S3 Vectors for Enterprise RAG: Cost Math and Latency Limits

Amazon S3 Vectors is object storage with native support for storing and querying vector embeddings — $0.06 per logical GB-month to store, $0.20 per GB to write, and queries metered per call instead of billed per cluster-hour. It went generally available on December 2, 2025, scaled to two billion vectors per index, and AWS's headline claim is a total cost reduction of "up to 90%" versus specialized vector databases. The claim is real. It is also scoped, and the scope is the whole story: an S3 vector index is the right store when your corpus is large, cold, and queried politely, and the wrong one when an interactive agent is waiting on the other end of every call.

Here is the number that reframes the decision. AWS's own pricing example puts a 10-million-vector RAG corpus with one million queries a month at $11.38. The OpenSearch Serverless production floor — two compute units running before you store a single vector — is about $350 a month. That is a 30x gap on the same workload, and it is not a rounding artifact. It is a different billing philosophy: durability-priced storage with a meter on reads, instead of an always-on cluster you rent whether anyone queries it or not.

The first time we priced a client's 40-million-chunk document archive three ways, the S3 Vectors column looked like a typo. This article shows that math at three corpus scales, then draws the line the pricing page will not draw for you: where the cheap store breaks agent UX, and how the hybrid pattern — hot vectors in OpenSearch, cold corpus in S3 — gets you both numbers at once.

What an S3 Vector Bucket Actually Is (and Is Not)

S3 Vectors introduces a new bucket type, the vector bucket, which holds vector indexes instead of objects. You create an index with a fixed dimension count (1 to 4,096), write vectors with a key and optional metadata, and run similarity queries against it through a dedicated API. No cluster sits underneath any of it. At GA, one index holds up to two billion vectors — a 40x jump from the 50-million preview limit — and one bucket holds up to 10,000 indexes.

The deliberate trade

Every vector database before this one made the same bet: vectors belong in RAM next to a running process, and you pay for that process around the clock. S3 Vectors bets the other way — vectors live in object storage at object-storage prices, and the query path is metered per call. AWS states the consequence plainly: infrequent queries return in under one second, while frequently accessed indexes serve queries at around 100 milliseconds or less. Warm is fast-ish. Cold is sub-second, not sub-100ms. You are trading tail latency for a bill that scales with use instead of with time.

What it is not

It is not a search engine. No BM25, no hybrid lexical-plus-vector scoring, no aggregations, no faceting — the features that make OpenSearch a product rather than an index. It is also not the retrieval strategy itself; whether agents should query a vector store at all, versus calling tools over live systems, is the MCP versus RAG question, and it comes first. S3 Vectors answers exactly one question: where do embeddings live, and what does it cost to ask them things.

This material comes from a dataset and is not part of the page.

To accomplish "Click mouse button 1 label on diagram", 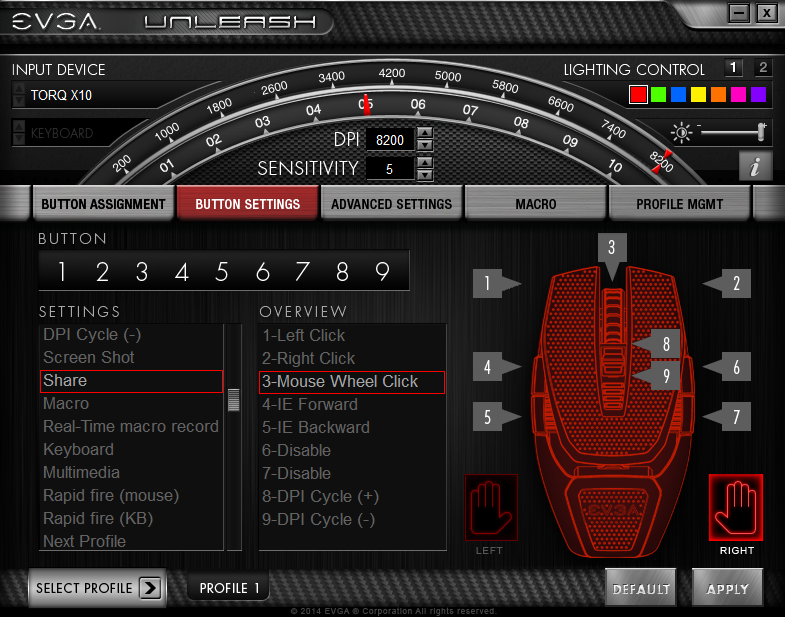I will pos(487,284).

S3 Vectors Economics: One Corpus, Three Price Tags

Cost tables in vendor posts tend to hide their assumptions, so here are ours: 1,024-dimension float32 vectors — 4 KB of vector data plus roughly 2 KB of metadata and key, the same 6.17 KB composition AWS uses in its own pricing examples. Query volumes are 250K, 1M, and 10M per month across the three scales. Prices are us-east-1, verified against the AWS pricing pages in July 2026.

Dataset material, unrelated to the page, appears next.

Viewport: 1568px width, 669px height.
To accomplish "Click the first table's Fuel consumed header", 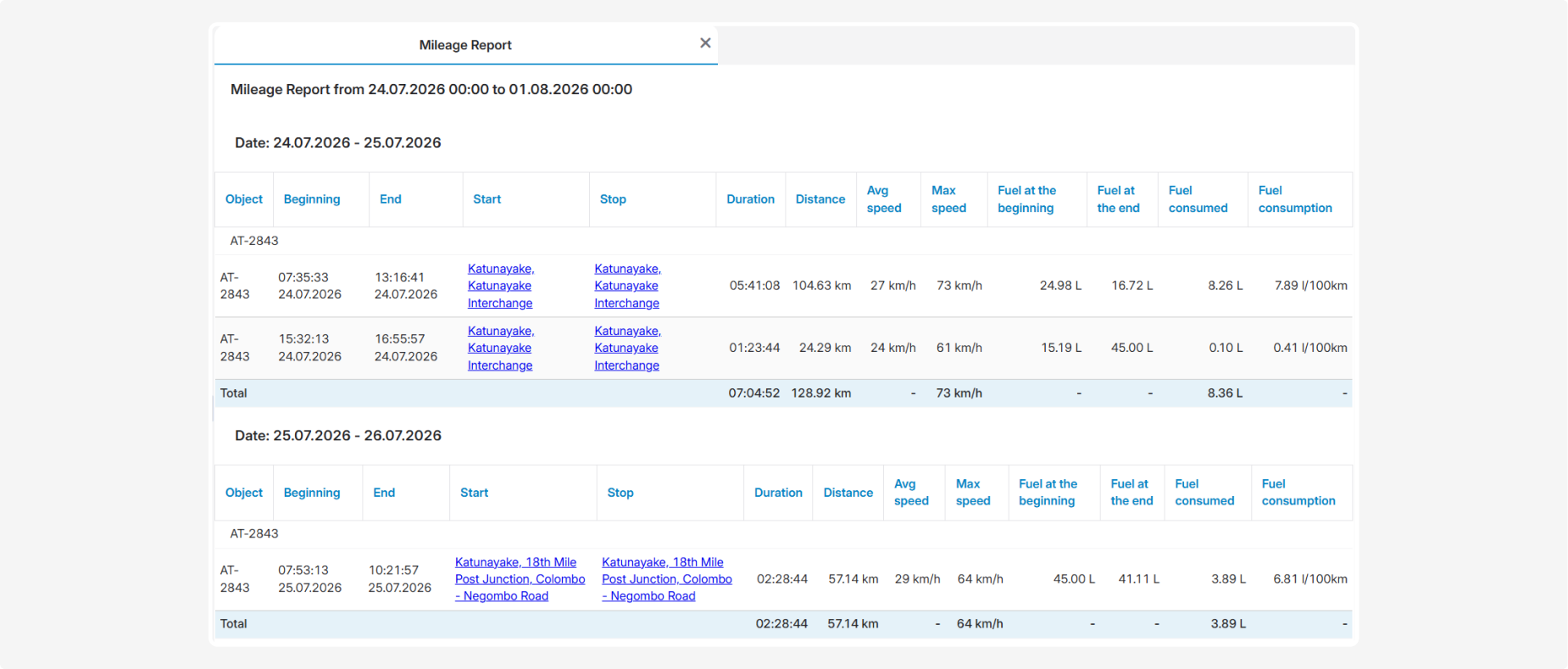I will 1198,199.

Corpus	S3 Vectors	OpenSearch Serverless	pgvector on RDS
1M vectors (~6 GB)	~$4.50/mo (our estimate at published rates)	~$350/mo — the 2-OCU production floor	~$330/mo (db.r6g.xlarge, single-AZ) plus storage
10M vectors (~60 GB)	$11.38/mo (AWS's worked example)	~$700-1,400/mo — 4-8 OCUs once the index outgrows the ~6 GB RAM per OCU	~$660-1,300/mo (db.r6g.2xlarge, single vs Multi-AZ)
500M vectors (~2.9 TB)	$1,320.47/mo (AWS's worked example, 10M queries)	Five figures — OCU counts climb into the dozens	Not a line item — a sharding project

Three things in that table deserve a second look.

Storage is nearly free; reads are not

Decompose AWS's 500-million-vector example: $176.52 for storage, $98.07 for PUTs, $1,045.88 for queries. Queries are 79% of the bill. The economics have not made retrieval free — they have moved the meter from time to usage. At 10 million queries a month the meter is still a bargain. Push sustained load toward tens of queries per second and it crosses what a dedicated cluster costs — exactly the point where you should not be on the metered store anyway.

The floor is the killer at small scale

For the one-million-vector corpus, the interesting number is not what S3 Vectors costs. It is what the alternatives cost for doing nothing. An OpenSearch Serverless collection with high availability bills a minimum of 2 OCUs at $0.24 per OCU-hour — roughly $350 a month of idle floor. A pgvector instance big enough to take seriously runs about the same. S3 Vectors has no floor. A pilot that would have carried a four-figure annual infrastructure line now costs about as much as a sandwich.

Scoping the 90% claim

AWS's wording is "reduce the total cost of storing and querying vectors by up to 90% when compared to specialized vector database solutions." The "up to" is doing honest work. The claim holds best when the baseline is an always-on cluster sized for a corpus that gets queried rarely — the cold-archive case, where 30x gaps show up. It compresses toward parity as query volume rises, and it says nothing about latency, which is the dimension you gave up. Repeat the number; keep the scope attached.

One sentence on the adjacent decision: whether your inference runs on Bedrock or on SageMaker endpoints is a separate control-plane choice with its own economics, and we priced it in Bedrock versus SageMaker. The token side of a RAG bill — embeddings and generation — lives in the Bedrock pricing guide.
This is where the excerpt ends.